Task description => Please output, word for word, the lines of the records below, starting with the line that contains "Task: Click the プライバシー footer link" and going on through the line that contains "Action: (x=17, y=249)". Leave the pictures out of your answer.

Information supplied =>
+ + + + +
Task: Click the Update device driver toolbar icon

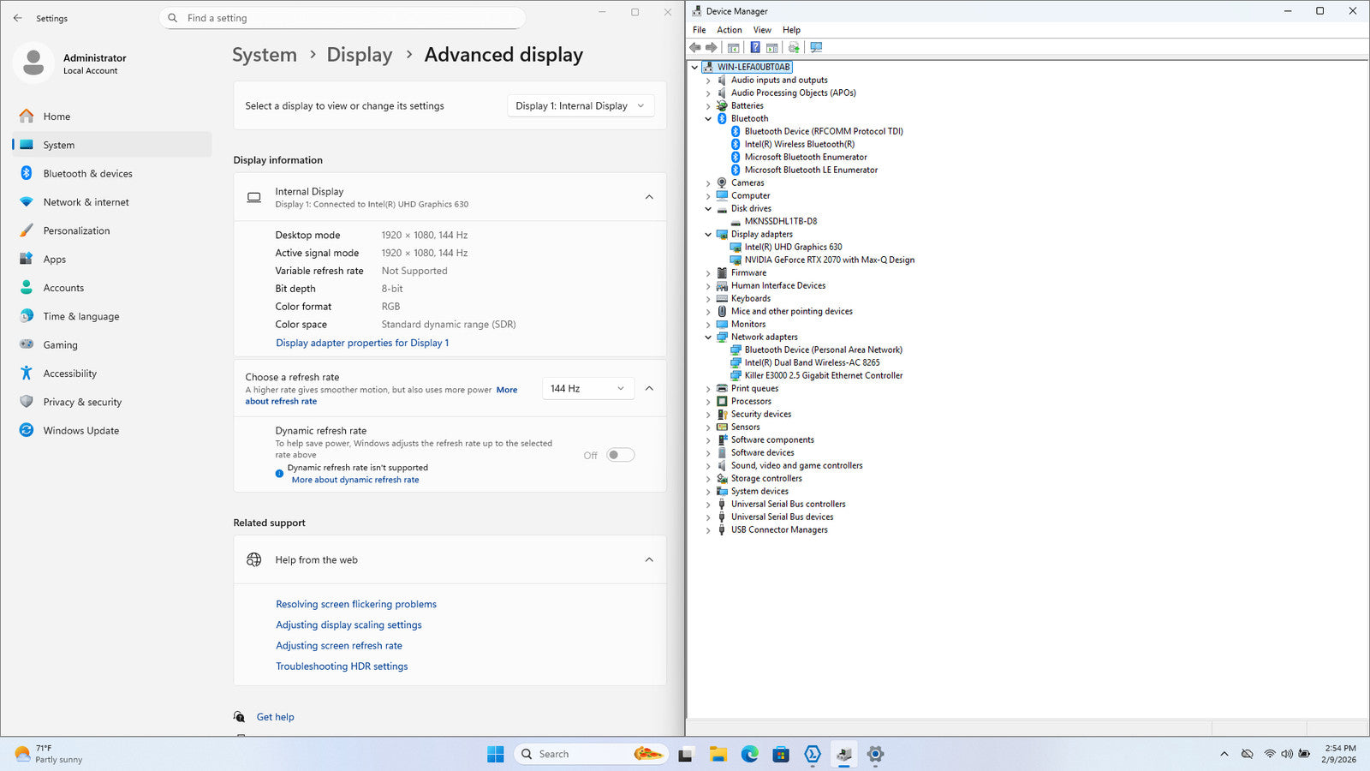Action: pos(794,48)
+ + + + +
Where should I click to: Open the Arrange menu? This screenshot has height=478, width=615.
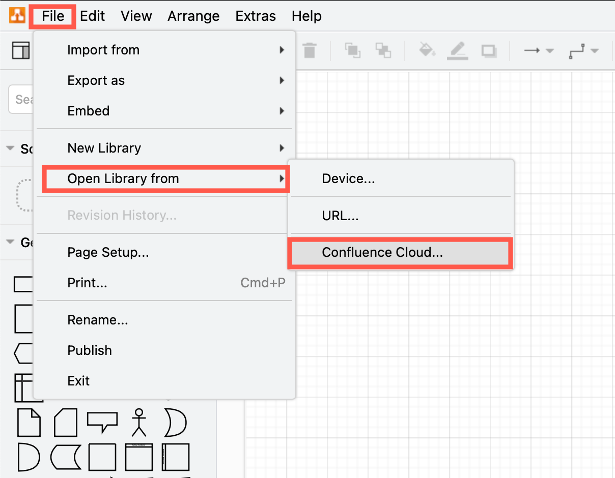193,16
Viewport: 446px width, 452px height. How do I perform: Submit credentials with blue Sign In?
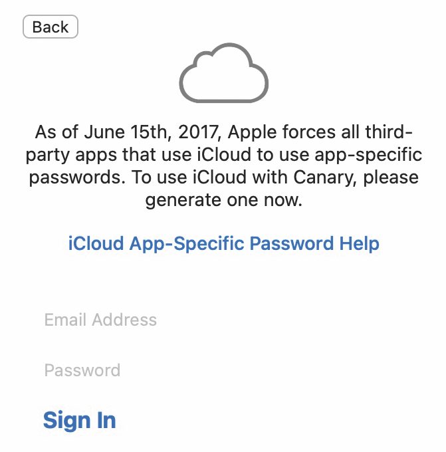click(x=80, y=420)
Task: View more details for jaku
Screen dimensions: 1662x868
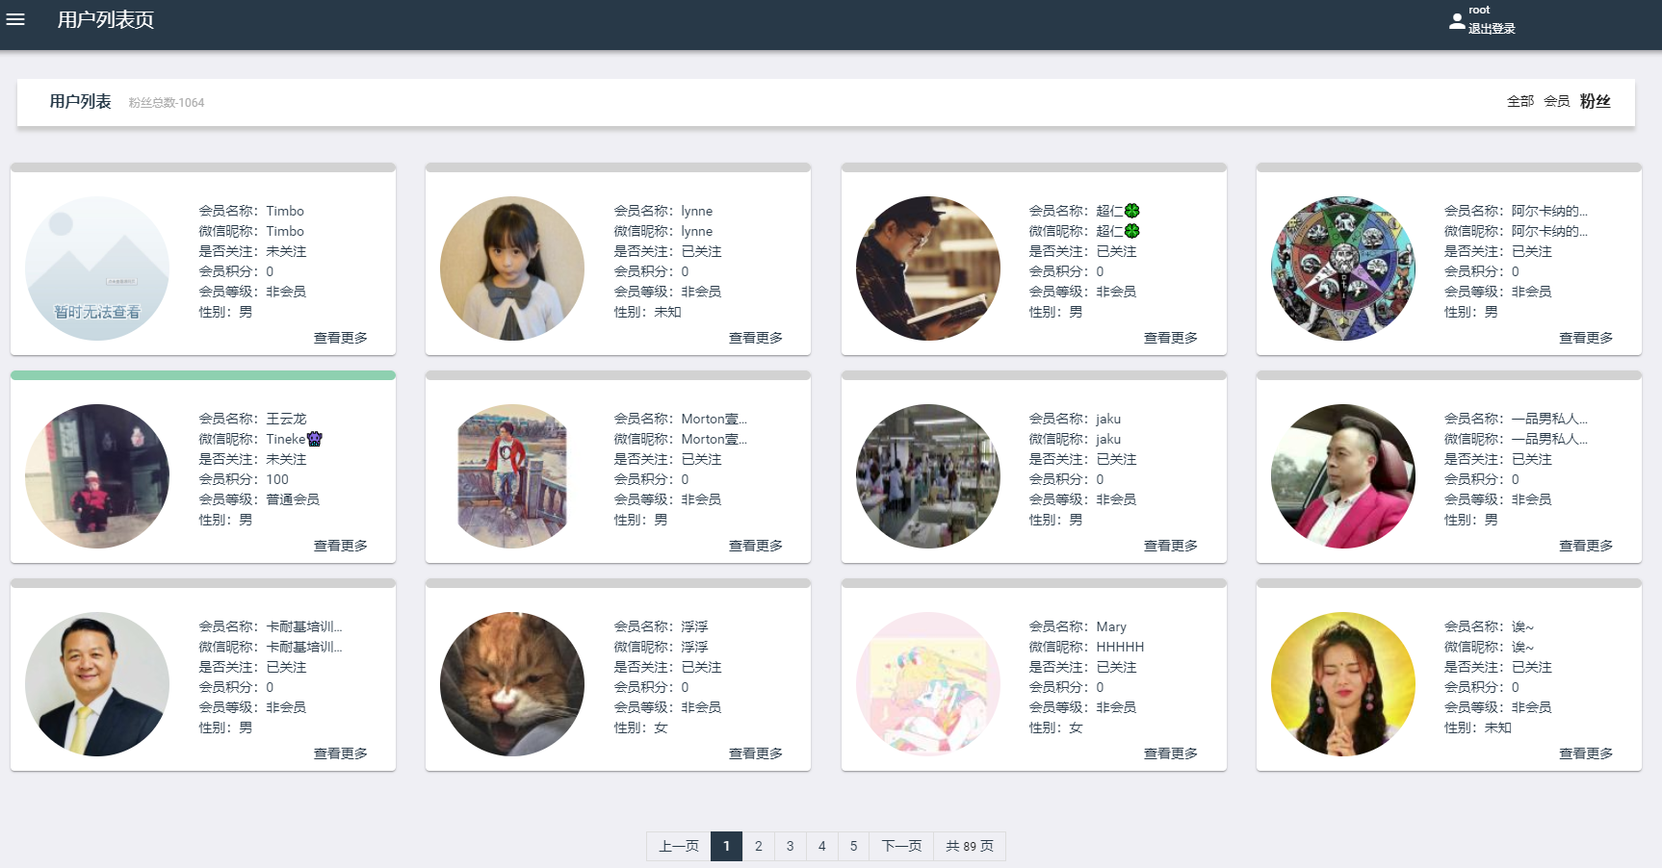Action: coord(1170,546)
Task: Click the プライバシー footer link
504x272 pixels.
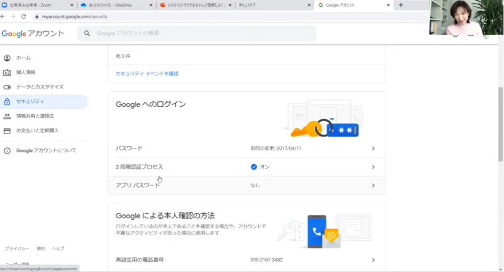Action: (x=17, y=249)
+ + + + +
Full answer =>
Task: Click the プライバシー footer link
504x272 pixels.
Action: (x=17, y=249)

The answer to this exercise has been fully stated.